MF : Le dernier accord national sur le télétravail date d’il y a 15 ans, de 2005. Les discussions entre les partenaires sociaux ont débuté il y a 6 mois en France. La prochaine réunion est prévue dans tout juste un mois, pourquoi nous n’avançons pas ou alors si lentement sur cette question ?
YV : Les employeurs ont pris la mauvaise habitude de s’appuyer sur les décisions gouvernementales et sont assez peu allants pour qu’on négocie. D’ailleurs, si on a la perspective d’une négociation, ils l’ont dit eux-mêmes, ils ne veulent pas d’un accord qui soit prescriptif ou normatif. C’est-à-dire qu’ils veulent renvoyer à l’échelon de l’entreprise voir à la relation entre le salarié et l’employeur.
MF : Ce n’est pas ce que vous nous dites-vous aussi ce matin ?
YV : Non, ce n’est pas ce que nous disons. Malheureusement on n’a pas été assez vite et je ne peux que le déplorer. FO a beaucoup poussé pour qu’on ouvre une véritable négociation. Les choses avancent lentement. Il nous faut encadrer au niveau interprofessionnel les conditions de la mise en œuvre du télétravail ; y compris les conditions des négociations qui pourront ensuite se mener dans les branches et dans les entreprises. Il faut un cadre protecteur parce qu’on sait quels sont les risques transversaux qui valent dans quelque secteur que ce soit. Il ne faut pas oublier non plus que tous les postes ne sont pas télétravaillables. Je le redis, les postes qui ne sont pas télétravaillables sont parfois quand le salarié lui-même n’est pas en condition de pouvoir ou de vouloir télétravailler. C’est très important.
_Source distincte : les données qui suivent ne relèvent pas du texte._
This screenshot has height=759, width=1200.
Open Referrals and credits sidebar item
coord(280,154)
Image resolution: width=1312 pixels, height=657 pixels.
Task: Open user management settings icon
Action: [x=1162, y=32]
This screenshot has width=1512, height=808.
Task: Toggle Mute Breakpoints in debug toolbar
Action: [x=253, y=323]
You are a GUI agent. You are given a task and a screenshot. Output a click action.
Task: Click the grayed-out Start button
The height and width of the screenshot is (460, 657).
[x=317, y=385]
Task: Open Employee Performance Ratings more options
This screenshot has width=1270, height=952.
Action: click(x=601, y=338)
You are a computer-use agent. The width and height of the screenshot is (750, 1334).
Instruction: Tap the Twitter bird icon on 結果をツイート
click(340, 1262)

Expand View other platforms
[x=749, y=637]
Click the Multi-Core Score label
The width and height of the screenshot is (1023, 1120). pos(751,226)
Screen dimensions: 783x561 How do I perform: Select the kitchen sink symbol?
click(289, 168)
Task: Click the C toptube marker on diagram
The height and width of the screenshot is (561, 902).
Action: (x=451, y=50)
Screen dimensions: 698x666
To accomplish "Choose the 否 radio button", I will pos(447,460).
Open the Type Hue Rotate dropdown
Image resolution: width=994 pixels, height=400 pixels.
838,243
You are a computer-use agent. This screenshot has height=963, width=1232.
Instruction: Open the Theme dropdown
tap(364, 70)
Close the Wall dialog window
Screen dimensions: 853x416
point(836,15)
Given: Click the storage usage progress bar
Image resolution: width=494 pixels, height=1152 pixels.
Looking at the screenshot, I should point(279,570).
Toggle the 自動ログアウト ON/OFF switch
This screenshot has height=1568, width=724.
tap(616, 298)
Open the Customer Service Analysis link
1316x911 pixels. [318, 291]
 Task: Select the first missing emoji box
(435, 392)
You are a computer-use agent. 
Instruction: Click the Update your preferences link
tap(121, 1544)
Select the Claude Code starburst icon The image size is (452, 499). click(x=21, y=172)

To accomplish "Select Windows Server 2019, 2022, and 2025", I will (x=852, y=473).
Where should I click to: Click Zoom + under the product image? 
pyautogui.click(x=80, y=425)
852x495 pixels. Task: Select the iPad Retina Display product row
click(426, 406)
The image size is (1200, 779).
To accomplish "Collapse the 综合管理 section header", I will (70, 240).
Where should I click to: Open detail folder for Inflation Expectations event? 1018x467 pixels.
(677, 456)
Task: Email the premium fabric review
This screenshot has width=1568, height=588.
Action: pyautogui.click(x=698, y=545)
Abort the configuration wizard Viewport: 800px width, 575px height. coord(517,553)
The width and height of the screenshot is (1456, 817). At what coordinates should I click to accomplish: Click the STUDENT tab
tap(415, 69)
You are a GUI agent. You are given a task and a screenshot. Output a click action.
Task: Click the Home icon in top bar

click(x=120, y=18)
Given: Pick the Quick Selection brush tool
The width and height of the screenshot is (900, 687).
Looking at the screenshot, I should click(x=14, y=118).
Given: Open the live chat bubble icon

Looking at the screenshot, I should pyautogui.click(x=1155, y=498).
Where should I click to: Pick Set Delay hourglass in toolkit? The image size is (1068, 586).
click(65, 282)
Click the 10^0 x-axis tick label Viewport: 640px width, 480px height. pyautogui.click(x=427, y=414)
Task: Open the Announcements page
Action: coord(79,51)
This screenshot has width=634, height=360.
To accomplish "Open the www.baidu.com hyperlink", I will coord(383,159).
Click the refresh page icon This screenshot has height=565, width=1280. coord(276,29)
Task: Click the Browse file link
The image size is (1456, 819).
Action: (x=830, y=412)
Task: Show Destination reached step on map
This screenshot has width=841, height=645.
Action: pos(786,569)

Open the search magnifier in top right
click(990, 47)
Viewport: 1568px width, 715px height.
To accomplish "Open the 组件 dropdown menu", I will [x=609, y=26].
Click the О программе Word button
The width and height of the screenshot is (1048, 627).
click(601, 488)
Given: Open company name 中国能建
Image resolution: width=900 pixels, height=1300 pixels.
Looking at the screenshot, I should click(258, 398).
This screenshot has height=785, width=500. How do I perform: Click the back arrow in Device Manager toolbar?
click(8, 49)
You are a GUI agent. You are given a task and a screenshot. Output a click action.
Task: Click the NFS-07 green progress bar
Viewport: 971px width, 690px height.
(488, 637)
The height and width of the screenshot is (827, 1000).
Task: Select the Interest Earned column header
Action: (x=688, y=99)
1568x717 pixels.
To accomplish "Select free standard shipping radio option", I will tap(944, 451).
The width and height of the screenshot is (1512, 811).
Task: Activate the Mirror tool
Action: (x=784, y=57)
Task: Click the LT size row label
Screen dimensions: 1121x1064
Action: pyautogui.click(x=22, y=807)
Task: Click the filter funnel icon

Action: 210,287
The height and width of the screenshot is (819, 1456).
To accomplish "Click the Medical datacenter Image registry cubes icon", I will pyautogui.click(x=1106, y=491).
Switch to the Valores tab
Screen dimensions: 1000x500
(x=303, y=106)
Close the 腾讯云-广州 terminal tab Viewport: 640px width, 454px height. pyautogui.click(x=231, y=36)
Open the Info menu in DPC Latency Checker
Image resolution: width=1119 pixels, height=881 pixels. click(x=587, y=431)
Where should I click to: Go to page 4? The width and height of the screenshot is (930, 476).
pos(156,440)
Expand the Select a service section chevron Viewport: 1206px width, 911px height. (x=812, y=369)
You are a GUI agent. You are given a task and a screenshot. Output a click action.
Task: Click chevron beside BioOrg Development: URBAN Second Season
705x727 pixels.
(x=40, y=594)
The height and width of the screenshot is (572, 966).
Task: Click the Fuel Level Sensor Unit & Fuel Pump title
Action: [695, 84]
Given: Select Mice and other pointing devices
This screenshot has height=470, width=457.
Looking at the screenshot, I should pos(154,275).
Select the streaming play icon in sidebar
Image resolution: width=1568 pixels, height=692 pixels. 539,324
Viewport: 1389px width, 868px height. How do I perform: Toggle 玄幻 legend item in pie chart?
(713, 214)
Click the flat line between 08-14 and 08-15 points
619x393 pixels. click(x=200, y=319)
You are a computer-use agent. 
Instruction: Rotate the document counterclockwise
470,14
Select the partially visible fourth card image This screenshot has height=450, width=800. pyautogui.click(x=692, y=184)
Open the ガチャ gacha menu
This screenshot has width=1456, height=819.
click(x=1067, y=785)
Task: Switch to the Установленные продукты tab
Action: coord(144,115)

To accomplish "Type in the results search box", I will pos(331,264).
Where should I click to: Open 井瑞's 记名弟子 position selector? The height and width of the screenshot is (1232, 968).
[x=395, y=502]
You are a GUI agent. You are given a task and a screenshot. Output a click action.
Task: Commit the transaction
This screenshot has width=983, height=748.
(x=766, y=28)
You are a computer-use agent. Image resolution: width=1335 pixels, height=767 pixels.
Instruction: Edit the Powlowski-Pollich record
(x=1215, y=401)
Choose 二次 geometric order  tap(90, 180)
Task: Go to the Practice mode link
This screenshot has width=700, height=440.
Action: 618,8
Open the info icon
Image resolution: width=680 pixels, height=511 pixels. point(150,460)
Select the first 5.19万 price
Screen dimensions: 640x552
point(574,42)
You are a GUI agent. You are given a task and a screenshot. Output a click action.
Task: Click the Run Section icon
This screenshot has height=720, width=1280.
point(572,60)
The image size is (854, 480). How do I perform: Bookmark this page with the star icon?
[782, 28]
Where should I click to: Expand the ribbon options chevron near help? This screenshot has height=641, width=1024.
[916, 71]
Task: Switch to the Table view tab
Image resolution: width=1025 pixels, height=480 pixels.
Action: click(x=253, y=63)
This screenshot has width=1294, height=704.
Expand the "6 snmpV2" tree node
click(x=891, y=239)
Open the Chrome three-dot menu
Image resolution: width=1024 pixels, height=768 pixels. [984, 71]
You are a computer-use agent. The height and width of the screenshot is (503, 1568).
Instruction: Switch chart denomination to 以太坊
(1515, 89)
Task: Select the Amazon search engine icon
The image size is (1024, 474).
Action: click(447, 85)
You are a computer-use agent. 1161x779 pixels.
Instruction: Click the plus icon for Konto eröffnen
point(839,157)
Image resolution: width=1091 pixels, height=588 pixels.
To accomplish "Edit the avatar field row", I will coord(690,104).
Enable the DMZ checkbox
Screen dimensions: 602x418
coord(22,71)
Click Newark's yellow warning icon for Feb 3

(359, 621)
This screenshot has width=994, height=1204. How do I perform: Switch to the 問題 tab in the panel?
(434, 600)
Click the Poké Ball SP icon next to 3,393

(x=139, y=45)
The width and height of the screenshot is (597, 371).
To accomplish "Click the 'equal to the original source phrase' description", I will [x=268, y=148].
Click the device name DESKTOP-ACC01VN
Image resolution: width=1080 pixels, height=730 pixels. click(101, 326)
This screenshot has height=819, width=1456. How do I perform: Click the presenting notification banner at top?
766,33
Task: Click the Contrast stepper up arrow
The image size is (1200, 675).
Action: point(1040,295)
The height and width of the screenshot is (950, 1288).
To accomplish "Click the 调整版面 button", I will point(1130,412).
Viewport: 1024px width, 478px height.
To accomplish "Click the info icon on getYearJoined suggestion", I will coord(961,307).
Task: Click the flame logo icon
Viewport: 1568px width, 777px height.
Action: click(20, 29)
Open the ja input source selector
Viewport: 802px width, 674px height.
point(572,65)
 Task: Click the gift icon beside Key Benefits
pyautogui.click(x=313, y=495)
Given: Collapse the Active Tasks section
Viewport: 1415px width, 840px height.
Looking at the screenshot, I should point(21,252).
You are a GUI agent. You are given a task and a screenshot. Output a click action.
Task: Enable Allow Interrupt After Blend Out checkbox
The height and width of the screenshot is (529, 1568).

MF : L’autre actualité du jour, Yves Veyrier, ce sont les cafés fermés au moins pour 15 jours dans plusieurs départements : Paris, la petite couronne parisienne, une partie des Bouches du Rhône… Est-ce que ça risque d’être le coup de grâce pour une partie de la profession et est-ce qu’il faut des mesures d’urgences nouvelles de la part de Bercy ?
YV : Entre autres mesures d’urgence j’en viens à la négociation. Il y a un dispositif d’activité partielle de longue durée. Une négociation s’est ouverte au niveau de la branche, en tout cas il faut qu’elle s’ouvre et qu’elle se conclue pour protéger les salariés du secteur. Ça va avec la protection des entreprises qui sont souvent des petites entreprises. Donc protéger doublement, l’entreprise et par voie de conséquence l’emploi des salariés. Les dispositions existent. Il faut absolument qu’on évite les suppressions d’emploi, qu’on garde les salariés en emploi avec le dispositif d’activité partielle et j’espère que la négociation va pouvoir se conclure favorablement.